Ausstellungsgebäude Fliesen Leeb
Leeb Condak Architekten - Graz (A) - 1999
Ausstellungsgebäude Fliesen Leeb, Foto: Paul Ott
Ausstellungsgebäude Fliesen Leeb, Foto: Paul Ott
Ausstellungsgebäude Fliesen Leeb, Foto: Paul Ott
14. September 2003 - Az W
Der im Verhältnis zur Grundstücksgröße und zur vorgegebenen Bebauungsdichte umfangreiche Raumbedarf erforderte einen kompakten Baukörper. Als Grundform des neuen Bauwerks wurde daher ein kubischer Körper mit quadratischem Grundriss gewählt. Zur Betonung der Ecklage an Puchstraße bzw. Fasangartengasse wurde dieser Kubus, so weit es die Abstandsregeln zuließen, an diese beiden Straßen herangerückt. Dadurch entstanden, den öffentlichen Straßen entsprechend, zwei innere Wege am Grundstück, die in diese Straßen münden. Durch Puchstraße und Fasangartengasse einerseits und durch die beiden Wege auf dem Grundstück andererseits, befindet sich der Kubus somit auf einer umfahrbaren Insel.

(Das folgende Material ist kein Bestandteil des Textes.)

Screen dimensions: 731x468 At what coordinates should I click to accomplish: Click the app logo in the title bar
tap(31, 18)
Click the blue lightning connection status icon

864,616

Bedingt durch die Grundstückslage wird das Bauwerk als an die Ecke platziertes Einzelobjekt verstanden. Die Charakteristik als Einzelobjekt findet in der markanten Ausbildung der Wellenwand ihre Entsprechung. Der geometrischen Einfachheit des Baukörpers folgend wurde in konstruktiver Hinsicht der Weg größtmöglicher Klarheit gewählt (konstruktive Transparenz), ein Weg, der die sichtbare Autonomie der gebauten Einzelteile des Bauwerks zum Ziel hatte. Das Gebäude ist wesentlich ein Stahlbetongebäude, das die zwei grundsätzlich verschiedenen Konstruktionsmöglichkeiten dieses Materials zeigt : Ortbeton- und Fertigteilbauweise.

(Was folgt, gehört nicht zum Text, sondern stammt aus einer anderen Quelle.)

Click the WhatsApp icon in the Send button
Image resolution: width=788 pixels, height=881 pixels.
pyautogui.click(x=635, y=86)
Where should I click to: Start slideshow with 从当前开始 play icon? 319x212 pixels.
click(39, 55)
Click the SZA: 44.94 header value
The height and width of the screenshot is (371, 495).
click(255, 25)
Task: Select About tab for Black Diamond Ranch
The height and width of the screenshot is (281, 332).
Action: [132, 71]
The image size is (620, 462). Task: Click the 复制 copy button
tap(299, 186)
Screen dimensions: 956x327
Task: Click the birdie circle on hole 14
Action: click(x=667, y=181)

Die Ortbetonstruktur des Bauwerkes ist von der sie umgebenden Wand in statischer Hinsicht vollkommen unabhängig. 16 Rundsäulen und ein Zentralschacht erheben sich aus den unter Niveau liegenden Räumen und tragen gemeinsam das als umgekehrten Pyramidenstumpf ausgebildete Dach. Östlich und westlich des Zentralschachtes geben zwei aus dem Dach herausausgeschnittene Öffnungen den Blick auf den Himmel frei. Das einfallende Licht gleitet entlang des Zentralschachtes nach unten bis auf das Niveau des Erdgeschosses. Andererseits betonen diese Öffnungen die Vertikalbewegung des Zentralschachtes, der solcherart die behütende Dachfläche zu durchstoßen scheint und die Blickachse nach oben verlängert.

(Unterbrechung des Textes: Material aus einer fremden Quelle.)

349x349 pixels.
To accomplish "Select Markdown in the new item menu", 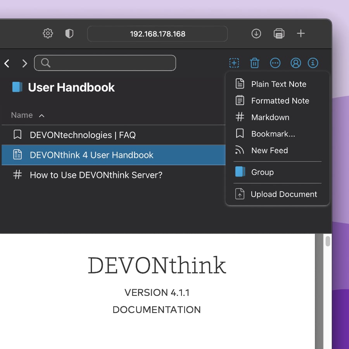I will pos(270,117).
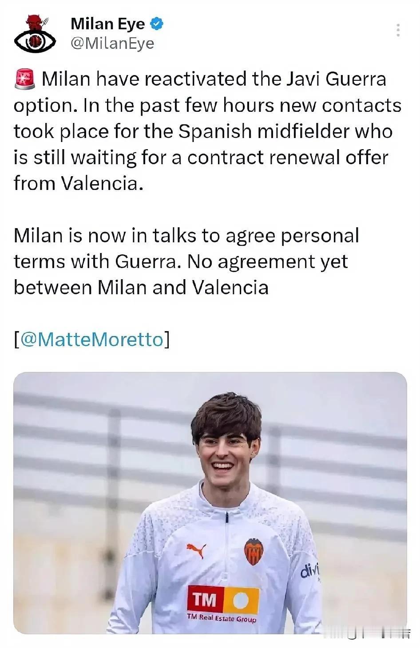The image size is (420, 648).
Task: Open the three-dot more options menu
Action: [x=398, y=30]
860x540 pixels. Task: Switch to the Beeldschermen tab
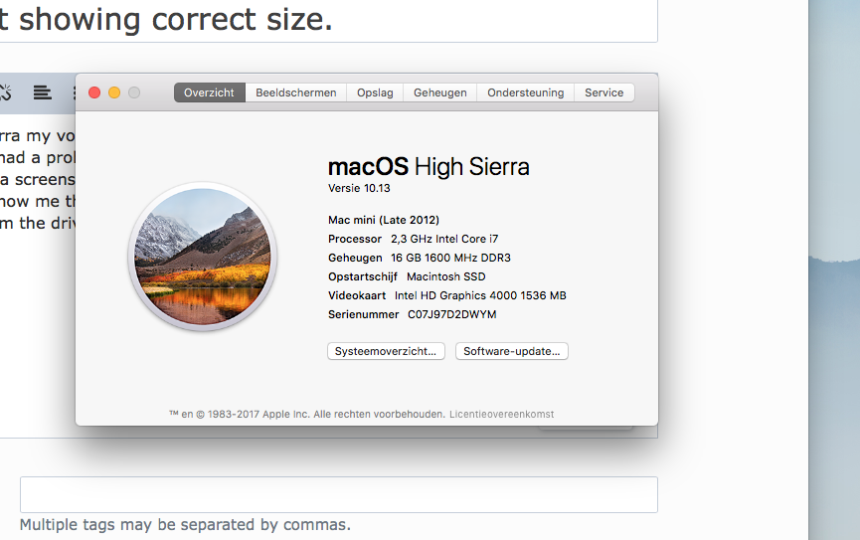pos(295,92)

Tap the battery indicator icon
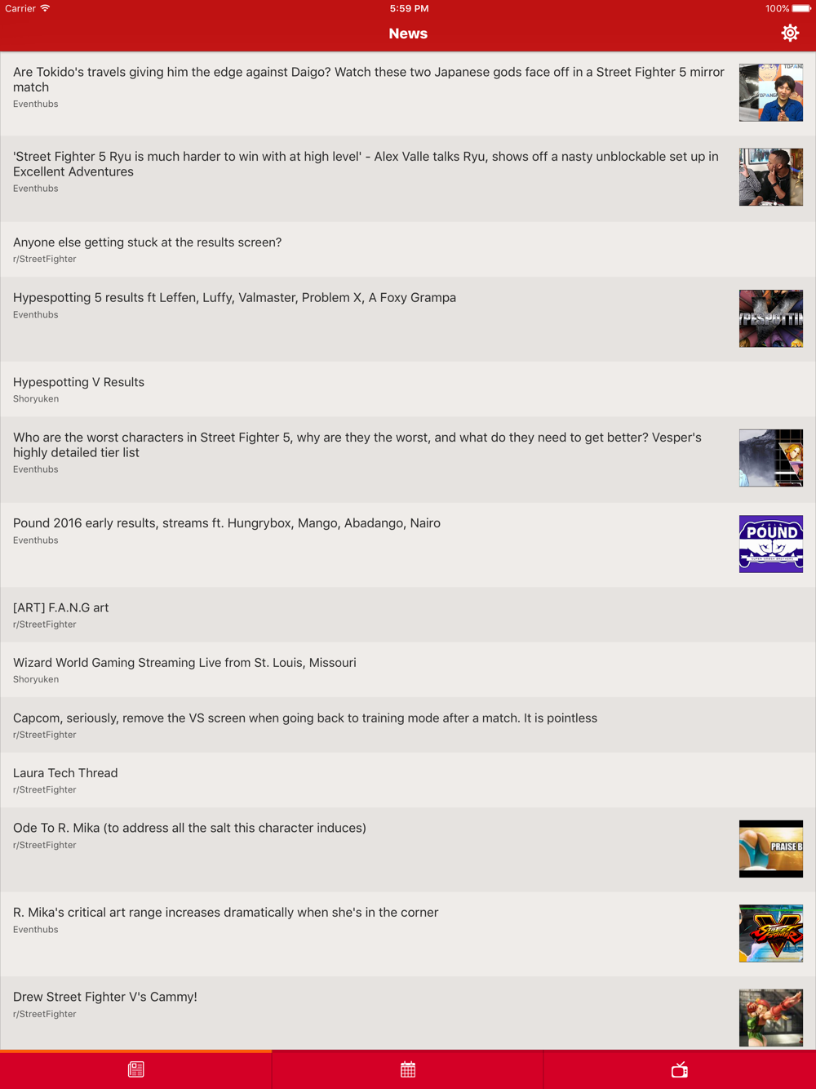tap(801, 8)
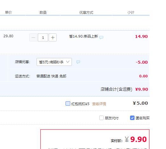Click the 省14.90:新品上新 discount text
166x149 pixels.
(x=84, y=36)
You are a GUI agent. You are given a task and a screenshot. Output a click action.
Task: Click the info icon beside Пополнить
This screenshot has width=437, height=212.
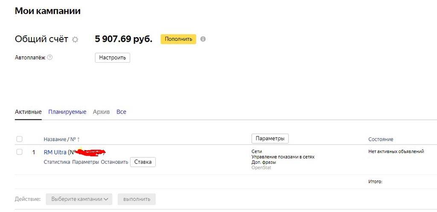tap(203, 39)
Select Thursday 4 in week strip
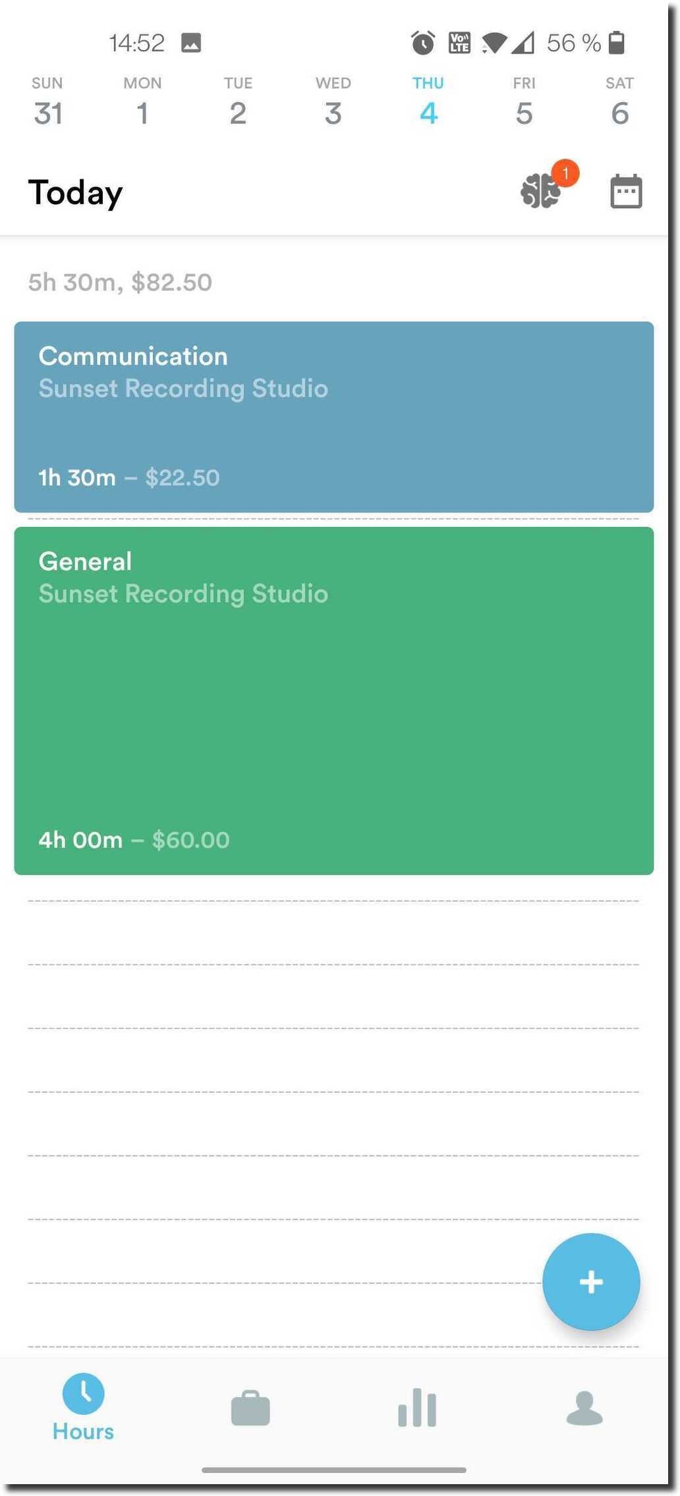This screenshot has height=1496, width=680. click(x=428, y=103)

Alle auftretenden Horizontalkräfte werden von den Rändern zur Mitte des quadratischen Bauwerkes geführt und über den zentralen Schacht ins Erdreich abgeleitet. Die Außenwand des Bauwerks wird aus statisch aufeinanderruhenden Betonfertigteilen gebildet. Grundsätzlich besteht die Wellenwand aus zwei verschiedenen Fertigteilen : einem Wellenteil und einem Blockteil. An jeder der vier Gebäudeseiten sind sechs Wellenteilpaare übereinandergelegt. Diese Anordnung wird nur durch die beiden einander gegenüberliegenden Eingänge unterbrochen : hier wurden jeweils zwei übereinanderliegende Amplituden für eine die Wand durchdringende Blechhaube ausgelassen.
Der Blockteil ist jeweils zwischen den Wellenteilen - als deren horizontaler Abstandshalter - angeordnet. Die Blockteile stehen in einem Querschnitt von 20x20cm nach außen bis auf die Ebene der Maximalamplituden der Wellenteile vor und sind an diesen äußeren Enden mit Metallringen versehen. Diese Ringe dienen zur Montage von Transparenten, welche die unterschiedlichen Werbemaßnahmen des Betriebes nach außen tragen - die gesamte Wand kann auf diese Art „dekoriert“ werden. Aus der Innenkante der Blockteile ragen jeweils zwei Stahlschwerter, die der Befestigung an die Ortbetonrundstützen dienen (Aufnahme der Horizontalkräfte).
Die Konstruktionsweise der statisch aufeinanderruhenden Betonfertigteile - im Gegensatz zu an einer Ortbetonstruktur aufgehängten Fertigteilbauweise - ermöglichte einen schlanken Stützenquerschnitt (d=25cm), der wegen der geringen Abmessungen des Bauwerkes angestrebt wurde. Durch die Anordnung der Blockteile entsteht zwischen den Wellenteilen jeweils ein horizontaler Schlitz.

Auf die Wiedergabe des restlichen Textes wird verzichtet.